Colorado Springs News, Sports & Business

Gazette Premium Content Listen up, class, there will be a test

By Debbie Kelley Published: September 19, 2013

Saturday is the first opportunity this school year for juniors and seniors to take the standardized assessment known as the ACT in preparation for submitting college applications.

But by next academic year, some students will have less to worry about - such as making sure they bring plenty of sharpened pencils.

The ACT, a nonprofit organization established in 1959 and based in Iowa City, Iowa, is gearing up to start offering online testing in the spring of 2015, said Paul Weeks, vice president of career and college readiness education for the ACT.

Field testing of the new system is taking place now in 27 states, he said. No Colorado schools have participated in the studies yet.

Several factors are driving the change, Weeks said, including requests from schools, technological advancements, shrinking budgets and the call for increasing accountability in education.

Moving online will have several benefits, he said.

"You can create a better user experience when students are engaged in assessment in a more similar way that they learn every day," he said. "We're not putting it online just to put it online; we're leveraging technology to the degree it will help us help teachers and policymakers."

Also, there will be a quicker turnaround time for results, which now take about two to four weeks to receive.

How will it work?

"Our intent is to support tablet administration, as well as laptops or desktops," Weeks said. "We're very much aware of the investment schools and districts have made in technology and want to use that."

It might be a hard sell for some students, though.

"Standardized testing has always been on paper. Some students may take it less seriously (if it's computerized)," said Palmer High School senior Hannah McIntyre.

Aidan Murphy, another Palmer senior who's scheduled to take the ACT for the second time on Saturday, said he doesn't like online testing.

"The ACT is three-and-a-half hours. Looking at a screen that long is hard, and a lot of people I know prefer paper so you can write things down and figure them out," he said.

The students, both in Palmer's International Baccalaureate program, said they understand the positive aspects, such as saving paper and money, and that some students prefer working on a computer.

"It'll be a matter of getting people used to the idea of taking it online," McIntyre said.

"It won't be an easy transition," Murphy added.

Some issues are still being studied, Weeks said, including whether Internet browsers can be locked to prevent students from looking up information during testing.

"We need to be able to feel good about the level of security - you wouldn't want a student to be able to go to Wikipedia," Weeks said. "We'll have those and other safeguards in place, including making sure the testing environment is conducive to students not looking over each other's shoulders."

Some things won't change, he added: "The ACT's commitment to the quality of the assessment, the validation of the results and the benchmarks."
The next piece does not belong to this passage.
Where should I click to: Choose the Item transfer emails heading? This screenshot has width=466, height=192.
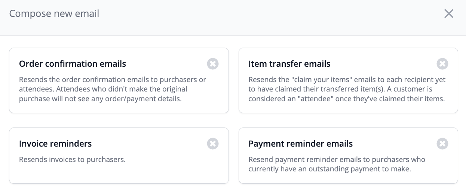pyautogui.click(x=289, y=64)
The test content, multiple-choice format and composite scoring also will remain the same. The ACT gauges student achievement in English, reading, math and science, and an optional writing test.

Computerized testing initially will be optional, with schools, districts and states making the decision as to which format they prefer. Additional "constructed response questions" also may be added as an option for online test takers.

All four-year colleges and universities in the United States accept ACT results and also weigh grade point average, class rank, extracurricular activities, essays, letters of recommendation and other factors for admission and scholarship benefits.

"The other thing that won't change is the best preparation for the ACT is to take good courses, which develop the skills measured on the ACT," Weeks said.

Colorado is one of 13 states to provide one free ACT test to high school juniors in public schools in the spring. The test will be administered to current juniors on April 23.

The 53,826 11th graders who took the test this year had an average composite score of 20.1 on a scale of 0 to 36. That's a slight increase over 20 in 2012.

There are five remaining ACT testing dates for this school year: Oct. 26, Dec. 14, Feb. 8, April 12, and June 14. The deadline to register for the Oct. 26 test is Sept. 27.

The ACT has become the most popular college entrance exam, with nearly 3 million tests administered each academic year, Weeks said.